We recently acquired three licenses in the Mediterranean Sea covering potential natural gas resources in the deep water off the coast of Israel. In the Mediterranean Sea our licenses relate to exploratory prospects where drilling has occurred nearby and hydrocarbons have been discovered by others. Our capital investment in the Mediterranean Sea related to these three licenses is expected to be minimal for the remainder of 2011 as we prepare our exploration and development plans for drilling in 2012.

Basis of Presentation

The consolidated financial statements include our accounts, the accounts of our majority owned limited partnership, ATP Infrastructure Partners, L.P. (“ATP-IP”) and those of our wholly-owned subsidiaries; ATP Energy, Inc.; ATP Oil & Gas (UK) Limited, or “ATP (UK);” ATP Oil & Gas (Netherlands) B.V.; ATP Titan LLC, four wholly owned limited liability companies created to own our interests in ATP-IP and ATP Titan LLC and four other wholly owned limited liability companies formed related to our operations in the Mediterranean Sea. All intercompany transactions are eliminated in consolidation, and we separate the redeemable noncontrolling interest in ATP-IP in the accompanying statements.

The accompanying unaudited consolidated financial statements have been prepared in accordance with accounting principles generally accepted in the United States (“GAAP”) for interim financial information and reflect all adjustments (consisting of normal recurring adjustments) which are, in the opinion of management, necessary for a fair statement of the results of operations for the interim periods.

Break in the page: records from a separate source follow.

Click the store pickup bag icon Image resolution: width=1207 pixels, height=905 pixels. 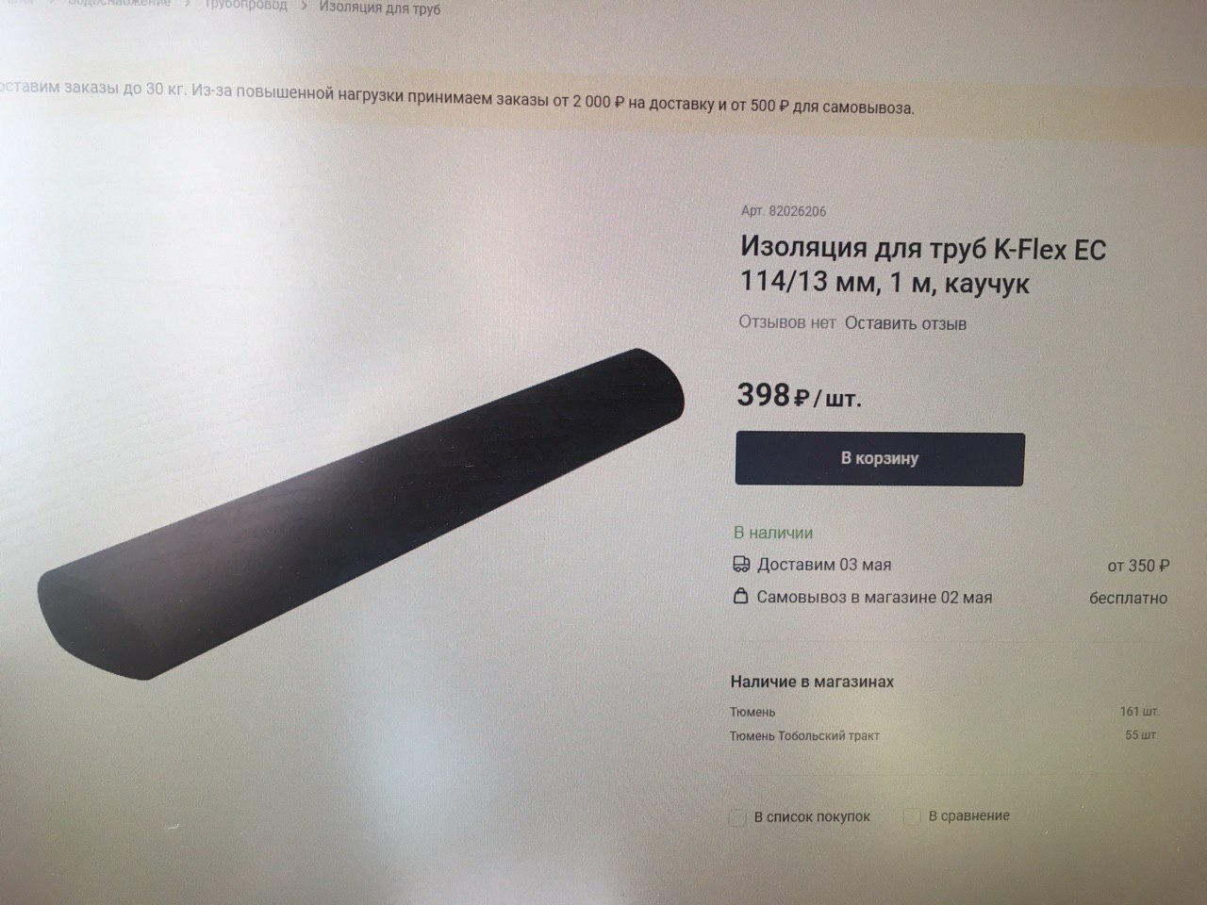(741, 597)
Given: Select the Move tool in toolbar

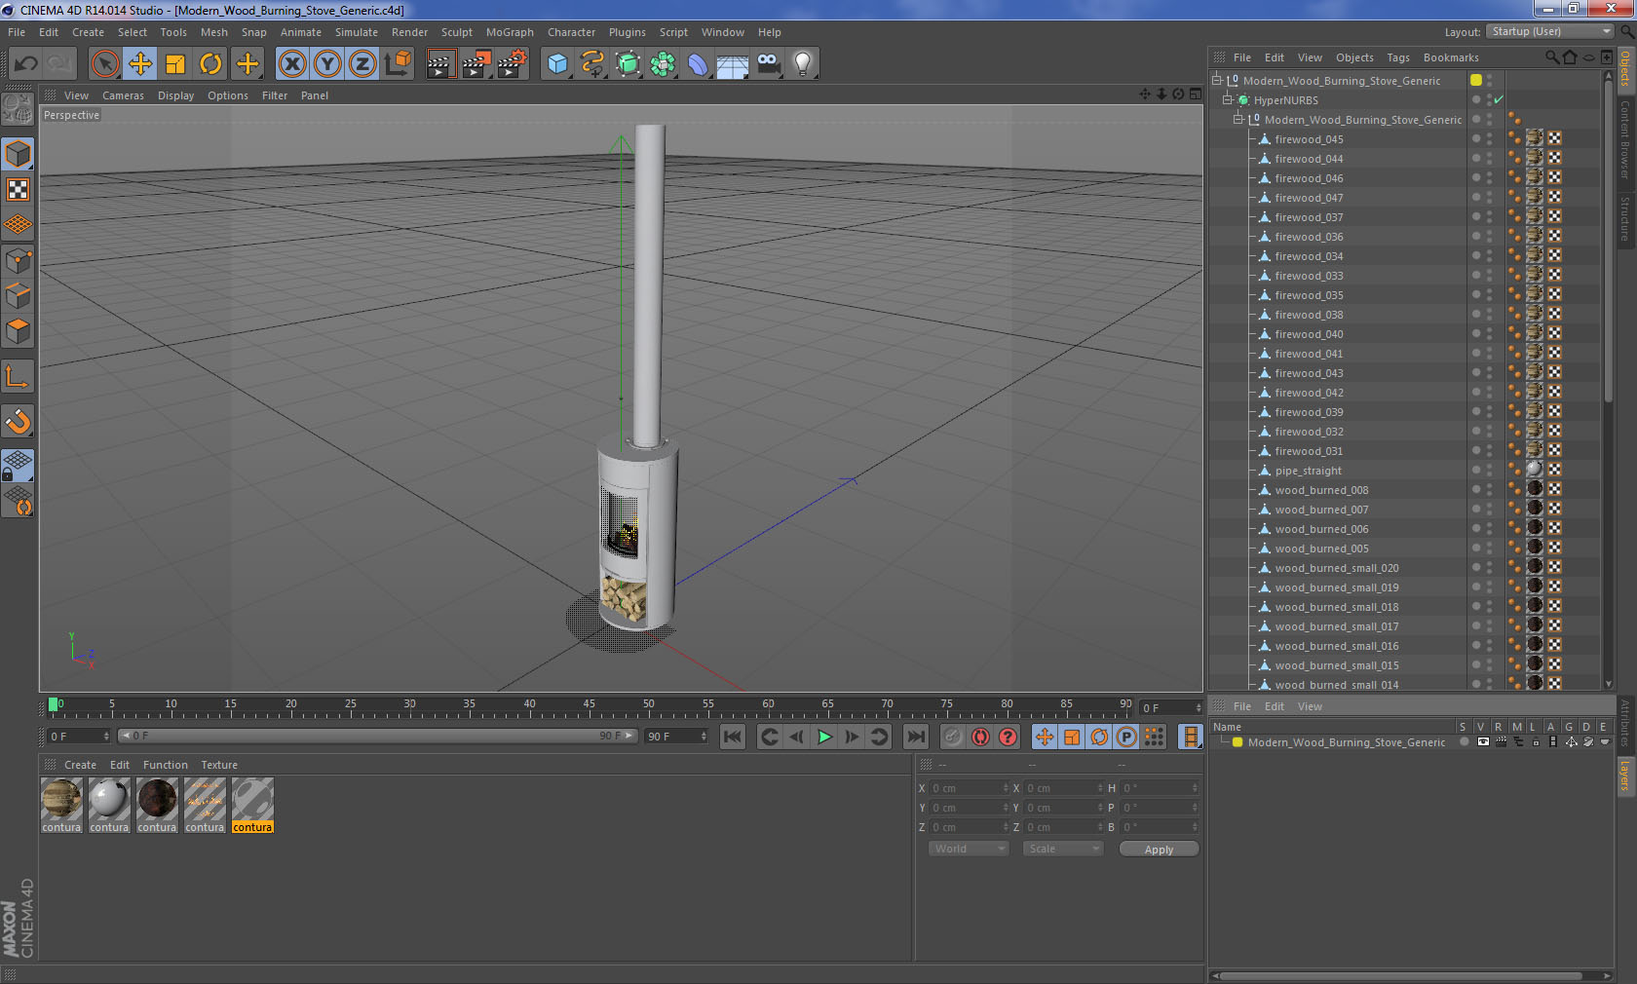Looking at the screenshot, I should point(140,64).
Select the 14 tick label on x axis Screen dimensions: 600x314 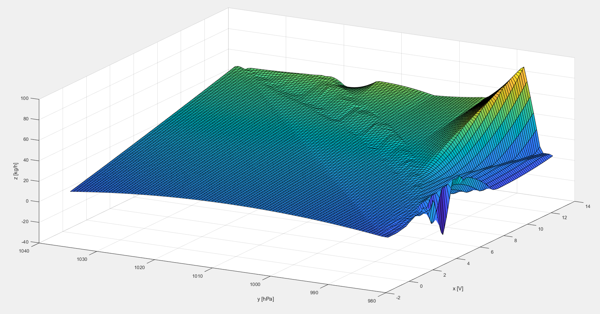click(587, 206)
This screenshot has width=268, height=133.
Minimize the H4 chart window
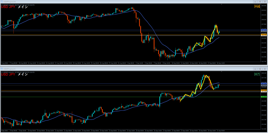pos(256,1)
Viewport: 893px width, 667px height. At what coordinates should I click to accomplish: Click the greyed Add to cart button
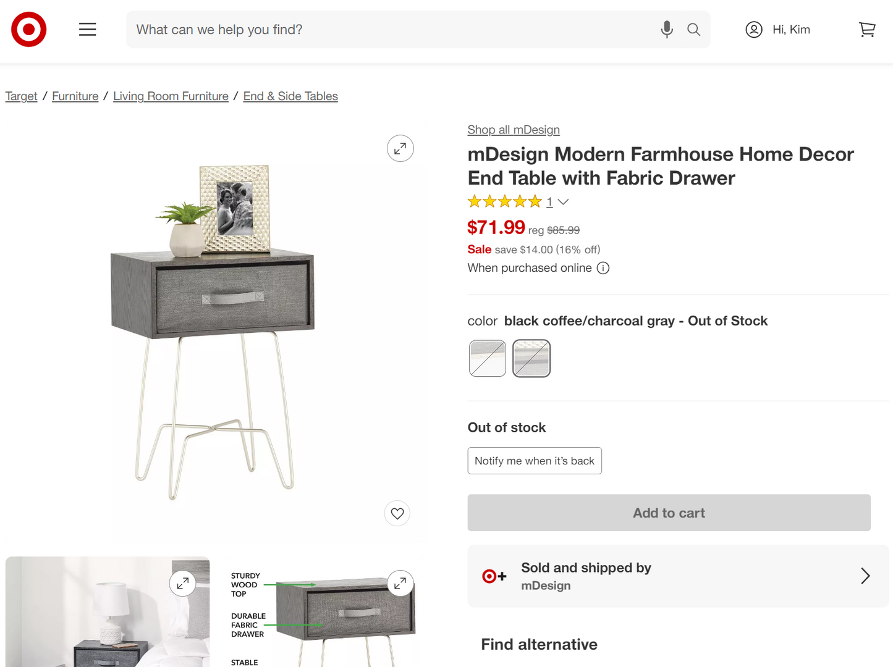[x=668, y=513]
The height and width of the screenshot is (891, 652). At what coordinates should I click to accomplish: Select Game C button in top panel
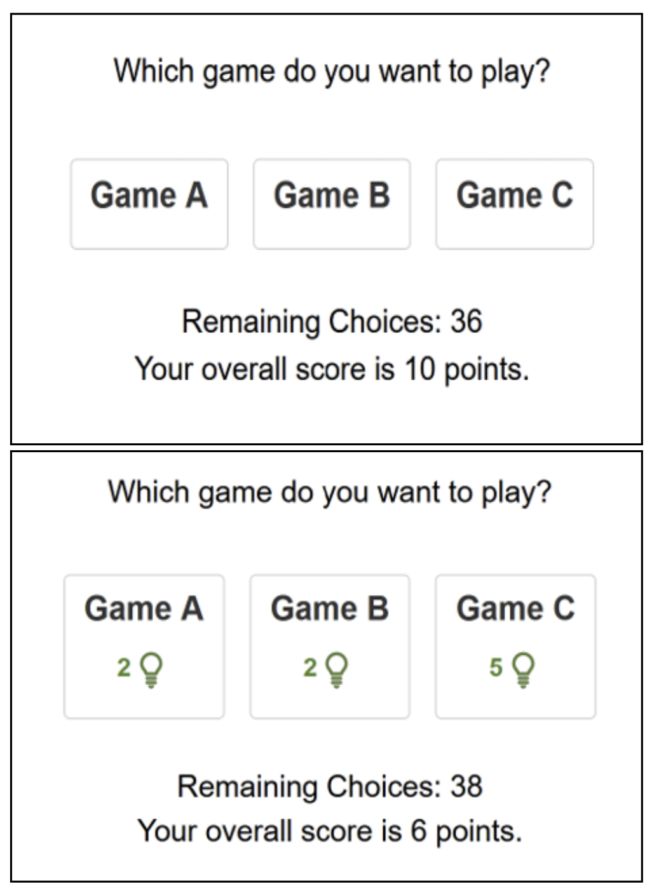(515, 204)
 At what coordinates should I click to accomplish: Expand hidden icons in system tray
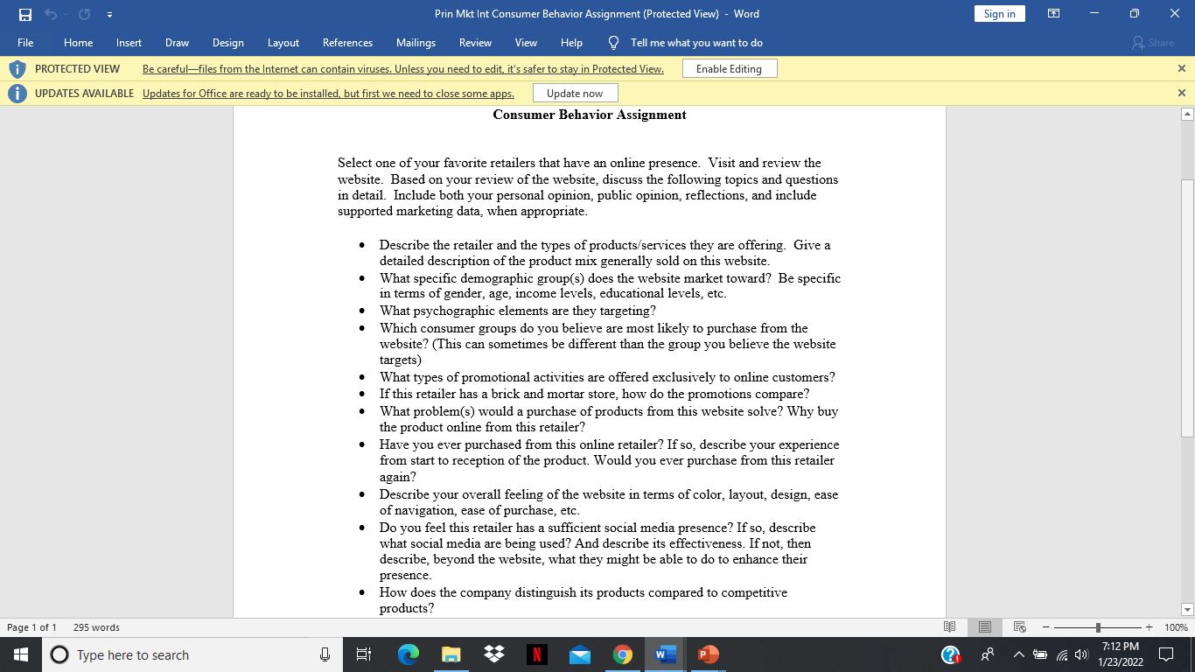coord(1017,654)
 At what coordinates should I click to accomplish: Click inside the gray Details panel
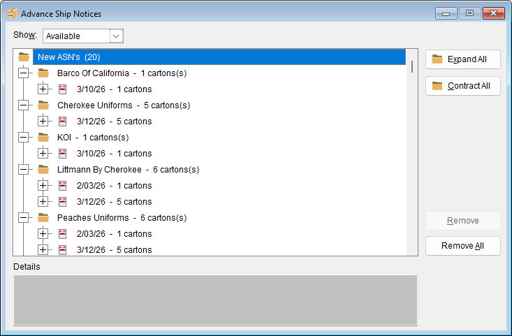point(215,300)
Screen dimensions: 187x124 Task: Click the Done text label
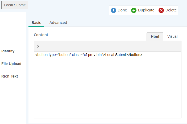point(122,10)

The interim financial information and notes hereto should be read in conjunction with our 2010 Annual Report on Form 10-K. The results of operations for the six months ended June 30, 2011 are not necessarily indicative of results to be expected for the entire year. We have reclassified certain amounts applicable to prior periods to conform to current classifications. These reclassifications do not affect earnings.

Note 2 — Recent Accounting Pronouncements

In May 2011, the FASB issued guidance which will result in common fair value measurement and disclosure requirements in GAAP and International Financial Reporting Standards. For public entities, the guidance is effective for fiscal years, and interim periods within those years, beginning after December 15, 2011. We expect to adopt the provisions for the quarter ended March 31, 2012 and we do not anticipate that this will have a material impact on our financial position or results of operations.

In June 2011, the FASB issued guidance which eliminates the option to present components of other comprehensive income as part of the statement of changes in shareholders’ equity and requires that all nonowner changes in shareholders’ equity be presented either in a single continuous statement of comprehensive income or in two separate but consecutive statements. For public entities, the guidance is effective for fiscal years, and interim periods within those years, beginning after December 15, 2011. We expect to adopt the provisions for the quarter ended March 31, 2012 and we do not anticipate that this will have a material impact on our financial position or results of operations.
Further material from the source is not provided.